Dataset entries:

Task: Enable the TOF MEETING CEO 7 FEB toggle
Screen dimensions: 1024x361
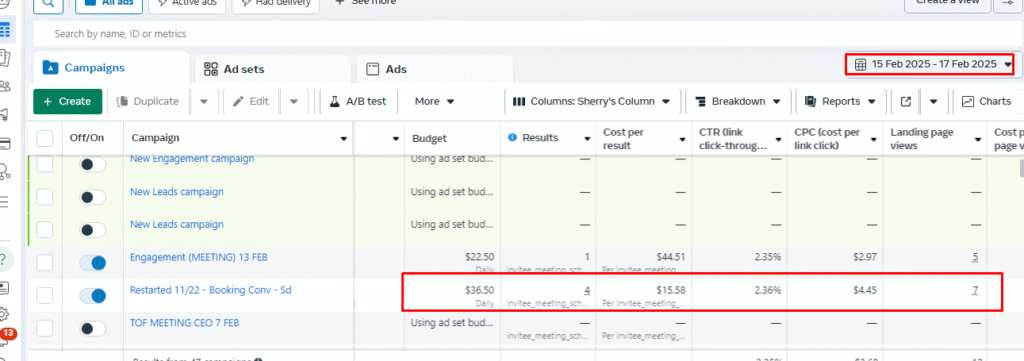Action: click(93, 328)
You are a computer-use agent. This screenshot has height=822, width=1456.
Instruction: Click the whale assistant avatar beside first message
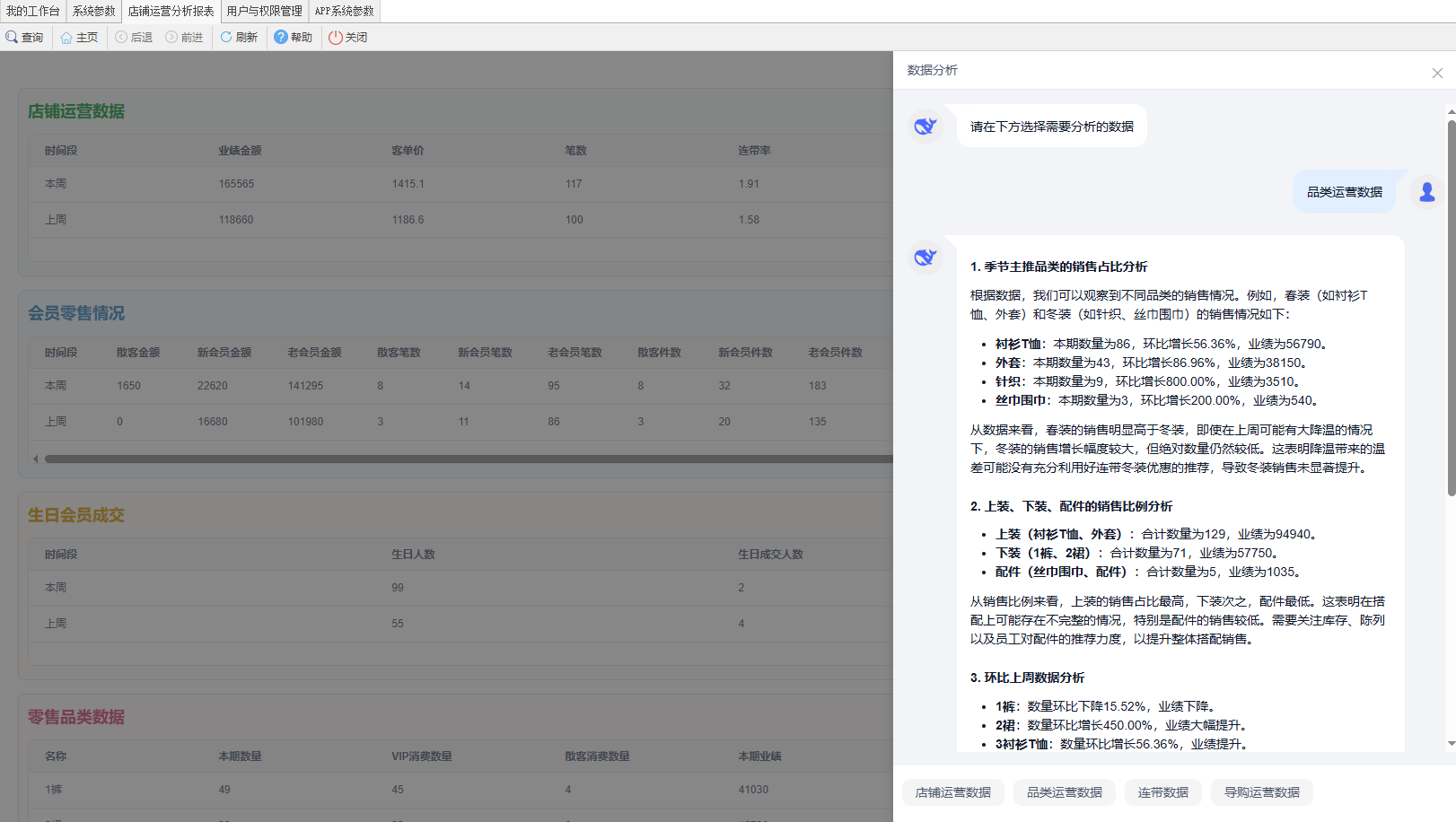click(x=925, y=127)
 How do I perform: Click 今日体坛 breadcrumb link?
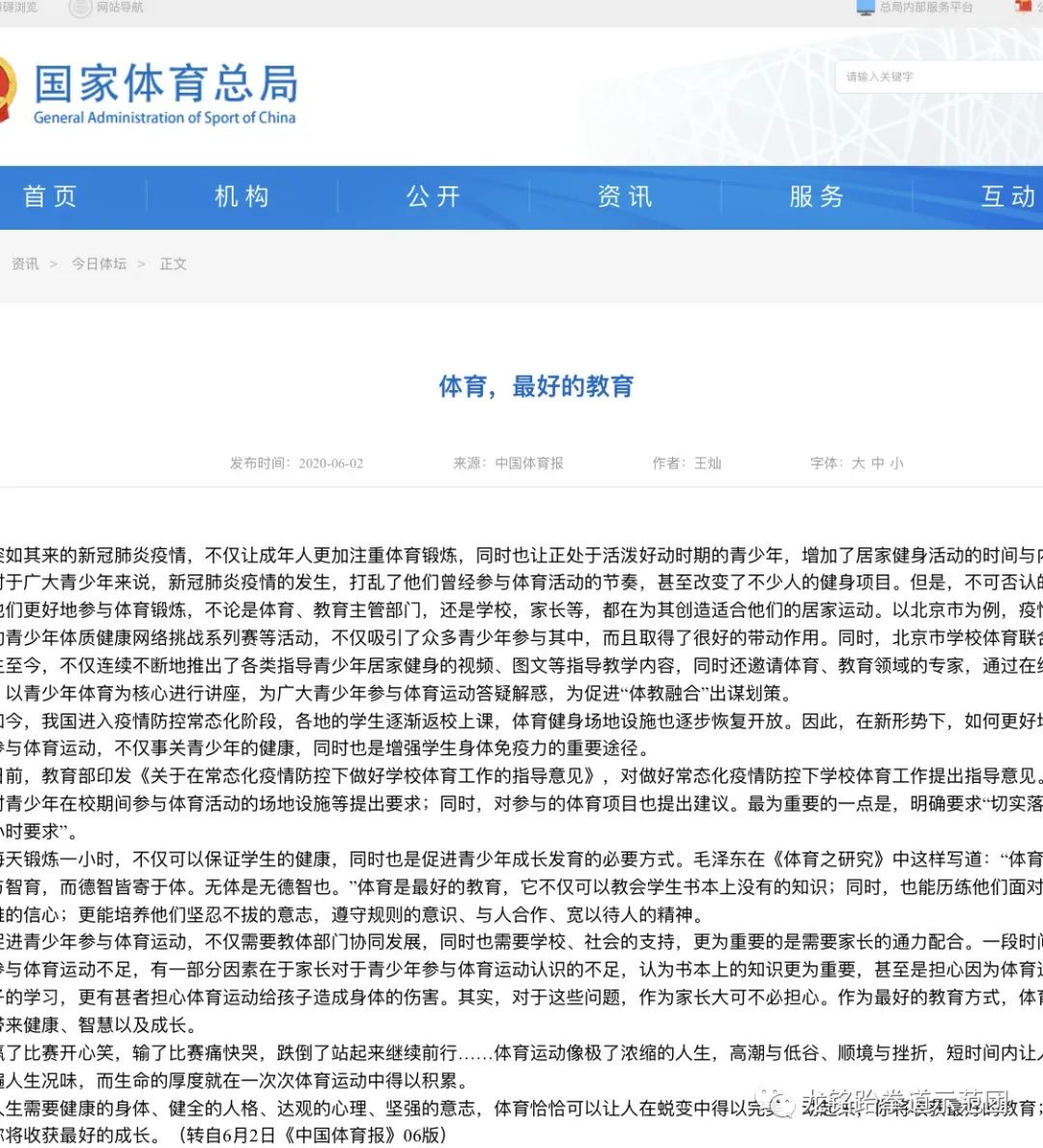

**Exercise directions**
Where the line containing "Instruction: Click the" appears in the data above, begin there and output every line through the last, exactly and without pictures.

**Response**
Instruction: Click the whale assistant avatar beside first message
click(x=925, y=127)
 How do I perform: Click 今日体坛 breadcrumb link?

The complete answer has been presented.